### [Problem details]
Reproduce the part of the anime review from "No other girl" up to and including "nice character development.", word for word.

No other girl is making even that much running in the harem stakes. The others are either deadpan comedians who look about twelve (Saya) or sweet and genuinely that young (Kirin) and those two hook up together as a partnership anyway. That's just as a combat team for the Phoenix combat tournament, but that doesn't mean they don't get rather nice character development.
The most unrealistic thing about this series is the CGI animation in the Next Episode previews. What the hell is that? It's like a 1990s computer game. After that, the second most unrealistic thing is the weapon size. Saya's biggest guns are several times bigger than she is, although admittedly those are considered ridiculous even in-universe. (She uses them out of loyalty to her father, who's a mad weapons designer whose work is seen by everyone else as hopelessly impractical. They suit Saya's personality.) She has easily the silliest weapons, but Ayato's Ser-Vestra can grow pretty big too. That said, though, some of the magical weapons are intelligent and some of them are evil. There's one that turns its wielder into a vampire and that's not even the worst of them. I might prefer that to Claudia's Pan-Dora.

### [Collected data]
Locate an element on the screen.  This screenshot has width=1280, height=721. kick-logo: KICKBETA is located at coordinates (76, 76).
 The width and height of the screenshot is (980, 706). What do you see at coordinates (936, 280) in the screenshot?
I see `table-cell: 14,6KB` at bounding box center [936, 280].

### [Response to this task]
No other girl is making even that much running in the harem stakes. The others are either deadpan comedians who look about twelve (Saya) or sweet and genuinely that young (Kirin) and those two hook up together as a partnership anyway. That's just as a combat team for the Phoenix combat tournament, but that doesn't mean they don't get rather nice character development.